Most of all, she is reminded by the expressions and questions of her two grandsons, Bentley, now six, and Mason, now four, who were orphaned in the crash and are now being raised by Cecilia and her husband Shawn. Bentley would ask the same question for months after losing his father, mother, and 4-month-old brother: “Do you think they’re still dead?”

“We think they’re doing okay,” says Cecilia of the boys. “But then there are the hard moments. We all have a hard time every day.”

It’s an all-too-common pain. In the United States in 2020, 11,654 people were killed in DUI crashes in the US, one every 45 minutes, leaving thousands of children without a parent. “I talked to so many people who’d say the same thing: The person that killed their family member didn’t go to jail. When [the case]went to court, they would spend zero time, and they’d just get probation,” Cecilia says.

“Some people love money more than they do life. So the way to teach a person and to prevent them from becoming a repeat offender and putting another family through this was to create something where they will have to pay,” she says.

So she decided she needed to do something to make would-be drunk drivers feel the pain of a loved one’s death. Bentley’s Law is a proposal that would require offenders to pay child support for children left behind when a parent is killed in a drunk-driving accident. “I want offenders to see how families truly suffer, how their actions affect everybody,” she adds. “I’m hoping that it makes people think twice.”

Since she began her campaign in the months following the crash, making calls and sending emails to legislators across the country while homeschooling her grandchildren, Tennessee has passed a bill similar to hers, and at least ten other states have introduced similar legislation.

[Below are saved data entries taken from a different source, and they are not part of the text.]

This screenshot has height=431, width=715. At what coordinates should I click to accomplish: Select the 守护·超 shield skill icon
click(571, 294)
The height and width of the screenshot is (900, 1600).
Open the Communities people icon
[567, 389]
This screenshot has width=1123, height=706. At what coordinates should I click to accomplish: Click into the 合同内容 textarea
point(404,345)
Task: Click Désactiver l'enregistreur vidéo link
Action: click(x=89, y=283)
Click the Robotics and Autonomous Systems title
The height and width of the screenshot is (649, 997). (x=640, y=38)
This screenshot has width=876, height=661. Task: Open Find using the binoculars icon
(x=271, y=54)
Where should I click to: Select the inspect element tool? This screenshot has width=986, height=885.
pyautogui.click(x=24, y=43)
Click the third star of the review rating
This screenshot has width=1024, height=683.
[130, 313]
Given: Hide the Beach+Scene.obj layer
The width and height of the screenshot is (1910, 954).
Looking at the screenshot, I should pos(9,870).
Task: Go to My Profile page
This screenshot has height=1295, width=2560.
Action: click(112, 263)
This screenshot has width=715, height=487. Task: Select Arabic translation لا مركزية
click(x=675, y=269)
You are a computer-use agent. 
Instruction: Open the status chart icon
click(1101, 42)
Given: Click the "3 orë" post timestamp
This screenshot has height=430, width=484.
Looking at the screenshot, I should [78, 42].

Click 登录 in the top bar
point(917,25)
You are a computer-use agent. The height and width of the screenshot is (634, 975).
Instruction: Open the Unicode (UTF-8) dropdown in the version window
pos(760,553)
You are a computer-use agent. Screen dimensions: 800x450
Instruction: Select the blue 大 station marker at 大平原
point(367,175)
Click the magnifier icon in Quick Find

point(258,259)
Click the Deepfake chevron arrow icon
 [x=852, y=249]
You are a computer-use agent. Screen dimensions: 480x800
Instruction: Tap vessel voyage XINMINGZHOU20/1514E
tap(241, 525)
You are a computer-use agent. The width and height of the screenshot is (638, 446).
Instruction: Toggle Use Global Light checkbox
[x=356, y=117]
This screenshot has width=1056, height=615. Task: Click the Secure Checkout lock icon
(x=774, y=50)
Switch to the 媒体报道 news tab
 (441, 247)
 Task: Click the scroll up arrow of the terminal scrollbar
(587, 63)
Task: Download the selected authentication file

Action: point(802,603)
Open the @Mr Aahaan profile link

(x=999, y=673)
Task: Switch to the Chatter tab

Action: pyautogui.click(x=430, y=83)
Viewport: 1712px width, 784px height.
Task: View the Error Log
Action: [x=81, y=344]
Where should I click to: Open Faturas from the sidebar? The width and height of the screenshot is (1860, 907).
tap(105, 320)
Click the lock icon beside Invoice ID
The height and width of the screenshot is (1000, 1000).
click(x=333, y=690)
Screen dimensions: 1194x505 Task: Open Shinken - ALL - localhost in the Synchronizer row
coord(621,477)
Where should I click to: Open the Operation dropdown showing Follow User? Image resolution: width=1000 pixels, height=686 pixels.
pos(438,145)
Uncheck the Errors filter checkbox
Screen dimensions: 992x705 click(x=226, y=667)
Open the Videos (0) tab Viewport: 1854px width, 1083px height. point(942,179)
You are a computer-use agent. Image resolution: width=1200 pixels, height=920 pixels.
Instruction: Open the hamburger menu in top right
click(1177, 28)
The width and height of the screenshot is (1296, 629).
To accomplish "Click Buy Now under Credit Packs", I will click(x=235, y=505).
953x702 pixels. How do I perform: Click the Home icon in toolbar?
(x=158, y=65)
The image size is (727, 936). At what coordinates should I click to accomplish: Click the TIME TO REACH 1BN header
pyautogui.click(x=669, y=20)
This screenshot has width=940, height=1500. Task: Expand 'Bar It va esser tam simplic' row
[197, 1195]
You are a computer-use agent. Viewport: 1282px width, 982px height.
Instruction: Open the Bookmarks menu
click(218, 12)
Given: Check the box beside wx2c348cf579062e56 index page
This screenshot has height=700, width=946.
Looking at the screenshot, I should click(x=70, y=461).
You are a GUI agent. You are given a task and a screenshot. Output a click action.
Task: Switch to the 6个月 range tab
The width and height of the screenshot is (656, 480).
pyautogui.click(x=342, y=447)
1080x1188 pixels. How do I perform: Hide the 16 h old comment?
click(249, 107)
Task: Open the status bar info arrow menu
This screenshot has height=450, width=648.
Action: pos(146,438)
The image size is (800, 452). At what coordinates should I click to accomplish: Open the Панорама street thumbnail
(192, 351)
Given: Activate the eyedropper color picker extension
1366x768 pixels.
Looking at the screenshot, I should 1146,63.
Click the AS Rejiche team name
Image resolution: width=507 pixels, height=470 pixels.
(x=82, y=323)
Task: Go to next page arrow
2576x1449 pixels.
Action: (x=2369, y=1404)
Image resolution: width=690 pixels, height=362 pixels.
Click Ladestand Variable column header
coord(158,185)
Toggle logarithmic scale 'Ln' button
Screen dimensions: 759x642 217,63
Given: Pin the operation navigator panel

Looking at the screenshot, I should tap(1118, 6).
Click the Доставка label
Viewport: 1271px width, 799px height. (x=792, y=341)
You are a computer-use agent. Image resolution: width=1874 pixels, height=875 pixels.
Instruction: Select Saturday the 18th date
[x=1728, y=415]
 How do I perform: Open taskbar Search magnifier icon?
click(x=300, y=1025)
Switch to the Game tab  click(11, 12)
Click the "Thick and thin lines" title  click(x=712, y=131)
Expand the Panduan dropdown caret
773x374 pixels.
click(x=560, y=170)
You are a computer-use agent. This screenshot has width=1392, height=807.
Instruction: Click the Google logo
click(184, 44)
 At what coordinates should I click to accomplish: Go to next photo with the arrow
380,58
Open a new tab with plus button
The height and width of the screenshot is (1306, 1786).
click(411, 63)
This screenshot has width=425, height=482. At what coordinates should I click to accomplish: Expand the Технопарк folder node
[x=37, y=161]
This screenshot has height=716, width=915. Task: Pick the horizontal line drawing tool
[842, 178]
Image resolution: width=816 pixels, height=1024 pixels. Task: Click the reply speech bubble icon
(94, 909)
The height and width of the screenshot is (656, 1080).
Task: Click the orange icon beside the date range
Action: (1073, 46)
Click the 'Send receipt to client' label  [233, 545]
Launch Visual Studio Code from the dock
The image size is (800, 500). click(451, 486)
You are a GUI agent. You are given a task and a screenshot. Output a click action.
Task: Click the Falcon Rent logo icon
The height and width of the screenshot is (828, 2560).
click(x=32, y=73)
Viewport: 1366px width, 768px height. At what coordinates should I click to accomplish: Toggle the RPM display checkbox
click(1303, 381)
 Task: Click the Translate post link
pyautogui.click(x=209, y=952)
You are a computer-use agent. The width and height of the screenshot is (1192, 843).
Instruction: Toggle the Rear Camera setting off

“Cecilia’s very quiet, very polite, but she’s got a little fighter in her. She wants to make sure kids get what they need,” says Missouri state representative Mike Henderson, who introduced a Bentley’s Law bill earlier this year and hopes to see it pass in the next legislative session. If it does, however, it won’t be retroactive. “Cecilia would not benefit from this,” he says. “She’s doing it for other people. She’s fighting for what she thinks is right.”

The mission has given Cecilia, who has partnered with Mothers Against Drunk Driving, a sense of purpose in the midst of an ongoing nightmare that began the night of April 13, 2021, when a state trooper arrived at her door to inform her that her son Cordell, 30, his fiancée Lacey Newton 25, and her infant grandson Cordell II had been killed. Cordell, who was planning to marry Lacey in September, and their baby were along with Lacey on delivery for a food service she worked for when they were hit. When Cecilia heard the news, “I remember screaming, screaming, screaming,” she says. “It’s been hell ever since.”

It wasn’t until the next day that she could face telling her grandsons, who had spent the night of the crash at her house, that the parents who loved taking them on spontaneous picnics and making s’mores over a bonfire were gone. “I said, ‘God came and took your mom and dad and your baby brother to heaven.’ And Bentley looked at me with such shock on his little face,” Cecilia says.